Когда пан начальник наконец отпустил Марысю, она была обессилена так, будто всю её выпили изнутри и вытянули всю душу. Тухольская с трудом дождалась окончания рабочего дня, а потом еле-еле доползла до своей квартиры, даже поужинать толком не сумела и повалилась спать. Едва голова её коснулась подушки, сон сгустился без промедлений и явил свои странные картины. В начале Марыся увидала себя в интерьере каких-то старинных палат, где в сопровождении охранников подошла к бородатому царю, но тот вместо приветственных слов нагло чихнул ей в самую физиономию и дико, заливисто захохотал. Эту картину сменила сцена, развернувшая перед Марысей пьяную драку в стенах какого-то кабака, где Марыське зачем-то выбили сразу три зуба, заодно сломав и нос. Под конец сновидения Тухольская и подавно оказалась у стен Своленского кремля, от которых она пошла прочь вдоль дороги, поросшей соснами и буком. А когда посреди сна настала светлая летняя ночь и луна нарисовалась на небе, будто сумасшедшая, то где-то поблизости уже виднелся бревенчатый остов старого сеновала. Подойдя к нему и размечтавшись, Марыся вдруг заметила почти у самого своего лица какие-то прозрачно-рыжие завитки волос, блестевшие в безумном лунном свете, а ещё почуяла острый запах потного мускуса. Это навалился какой-то мускулистый мужлан, прибежавший из ближней деревни и, будто жеребец, бивший копытом землю от нетерпения. Молодой рыжий негодяй прижал бедную Марысю, дыхнул ей в лицо и начал грубо лапать её, хотя она, конечно же, изо всех сил пыталась сопротивляться! В голове несчастной пронеслась мысль, что негодник более всего похож не на жеребца даже, а на мускусного оленя, источающего запах, от которого что-то цокало в голове и вращалось. Девушка подумала, что теперь-то и случится всё самое ужасное, и ни капельки не ошиблась! Рыжий мужлан за пару секунд сорвал с неё всю одежду, потом быстро сбросил с себя всё, что на нём было, и, крепко ухватив свою пленницу, потащил на сеновал, где, повалив, почти полночи творил с нею такие гадости, что проснулась Марыся раскрасневшейся и как никогда понимающей, насколько неистово и глубоко мог оскорбить несчастную хольскую девушку тот гадкий обидчик из древней рукописи.
На календаре снова был будний день. Значит, нужно было позавтракать и топать на работу, в департамент мелких обид. Марыся проверила почту, просмотрела сообщения, но от Збышека по-прежнему ничего не было, ни ответа, ни привета.

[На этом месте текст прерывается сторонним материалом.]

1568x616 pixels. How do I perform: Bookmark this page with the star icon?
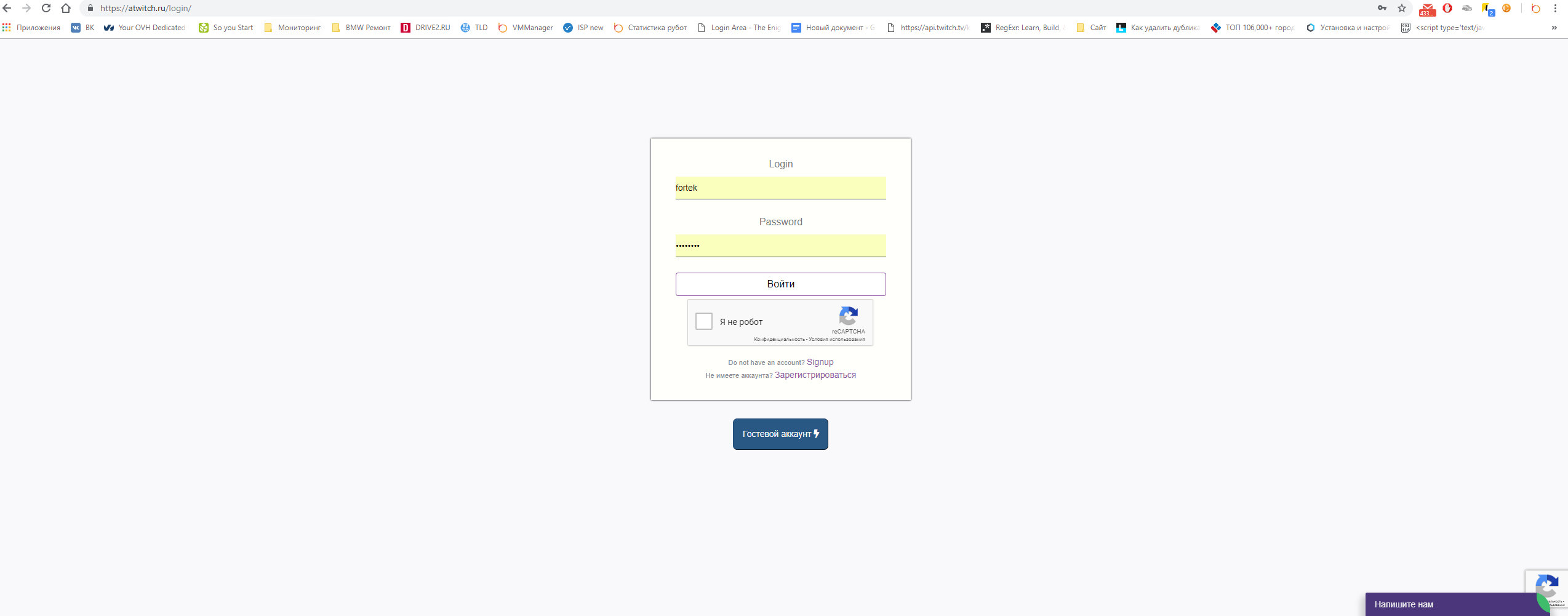click(x=1402, y=8)
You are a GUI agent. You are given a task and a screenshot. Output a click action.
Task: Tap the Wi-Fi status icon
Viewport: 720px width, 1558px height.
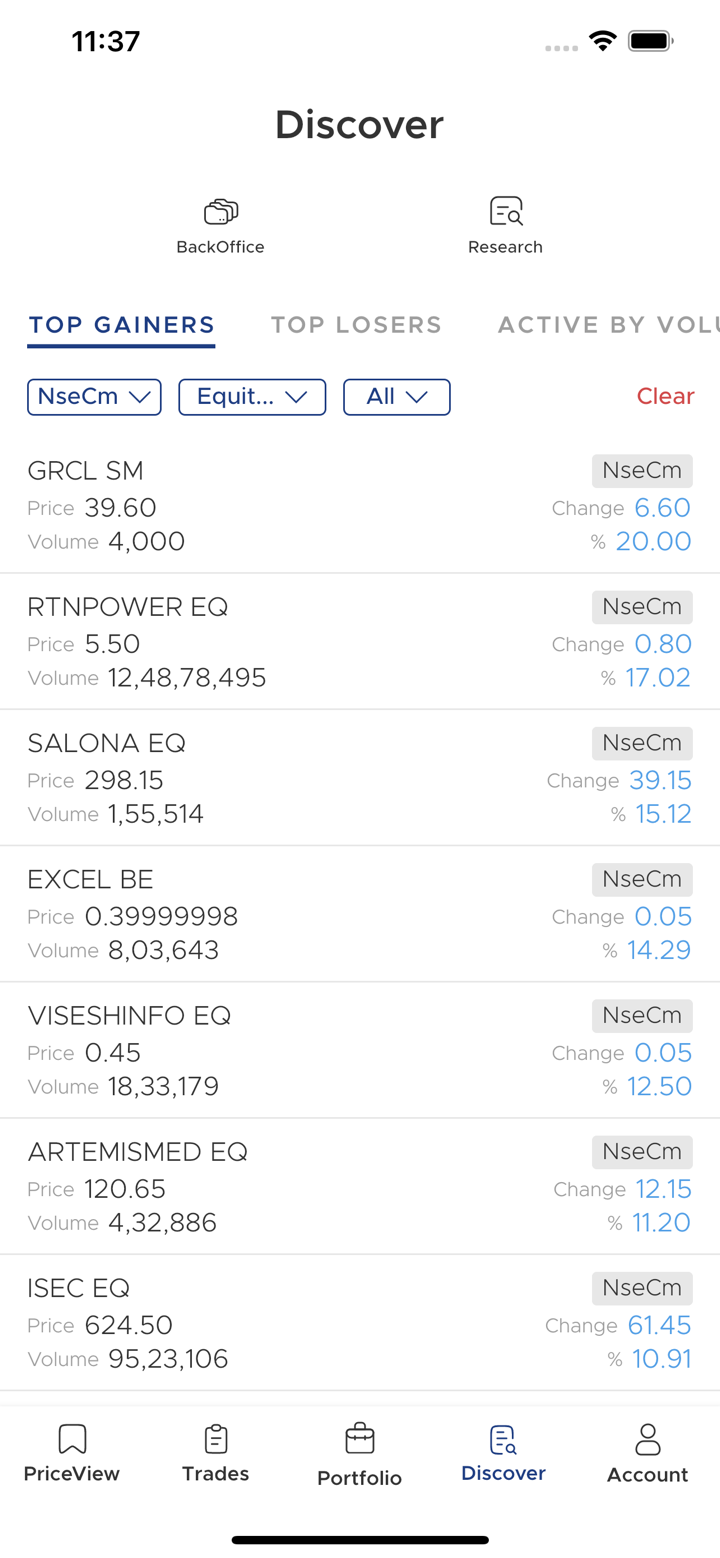click(x=602, y=41)

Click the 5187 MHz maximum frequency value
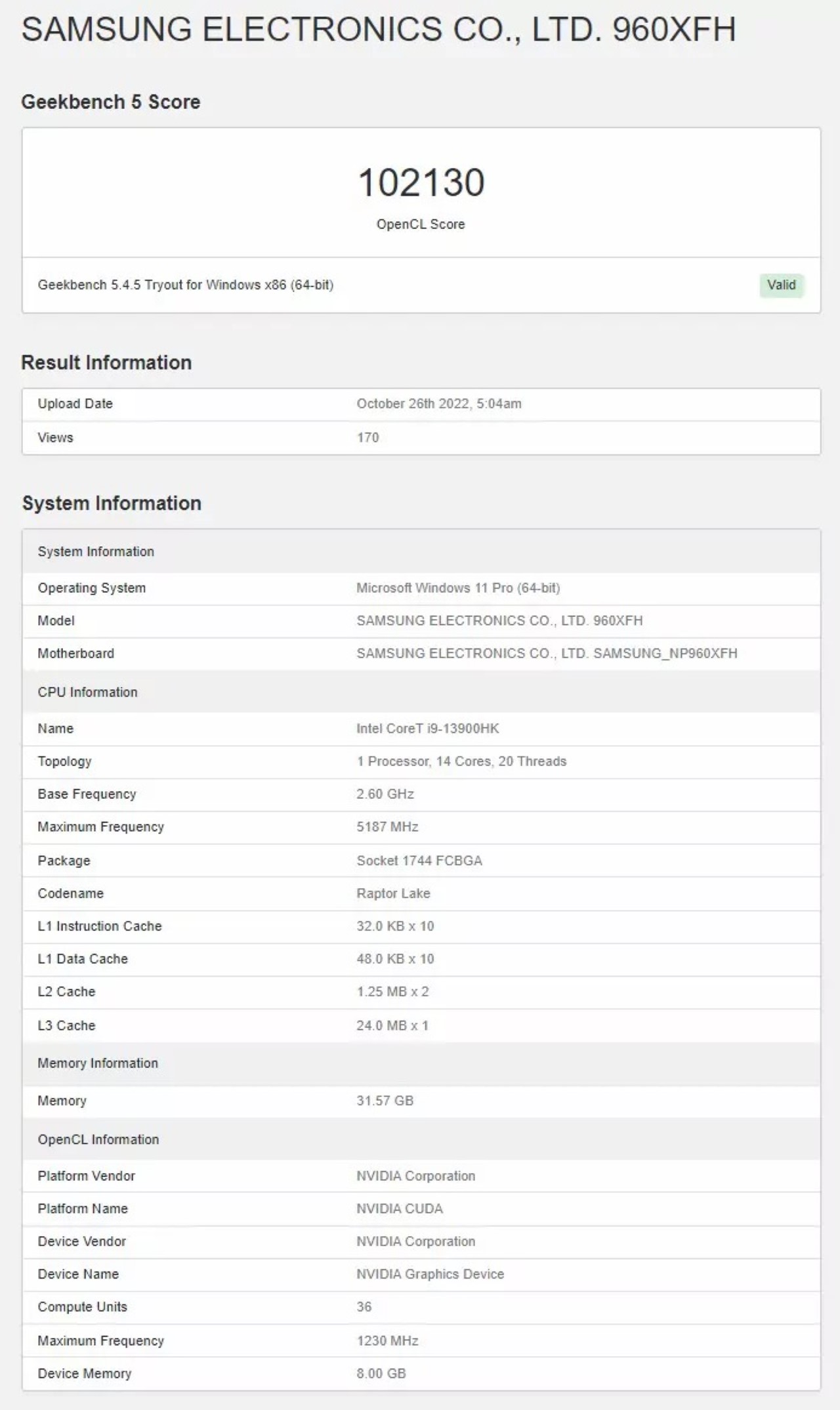pyautogui.click(x=387, y=826)
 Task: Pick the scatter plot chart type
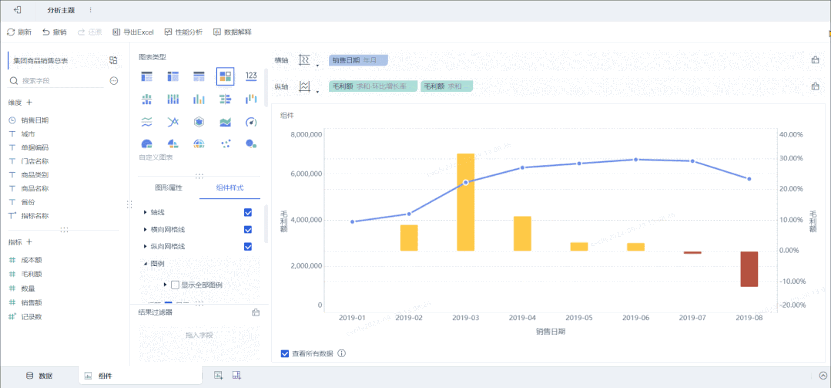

По дороге на службу Тухольская твёрдо решила выпросить рабочую командировку к местам былых обид и, собравшись с духом, явилась к пану начальнику. Поначалу робела, но потом, неожиданно для себя самой, она стала вдруг такой убедительной, такой аргументированной, что пан Клоповский и сам понял: Марысе неплохо будет поработать в архивах Своленска, полистать страницы источников, попрактиковаться в лусском языке, поискать следы обид на местности, исследовать весь возможный объём сведений. И в этот же вечер Марыся Тухольская выехала в командировку. Она хотела увидать эти горемычные для хольской истории места, взглянуть на знаменитый Своленский кремль, на эту кроваво-красную средневековую громадину и прогуляться, в конце концов, светлой летней ночью при ясной луне по пригородам Своленска, вдохнуть запах сосны и бука, поглядеть на звёзды, отыскать места, где стоял тот старый сеновал, размечтаться, окунуться в пучину истории, какая она ни есть, и какие бы неожиданные встречи она не предвещала…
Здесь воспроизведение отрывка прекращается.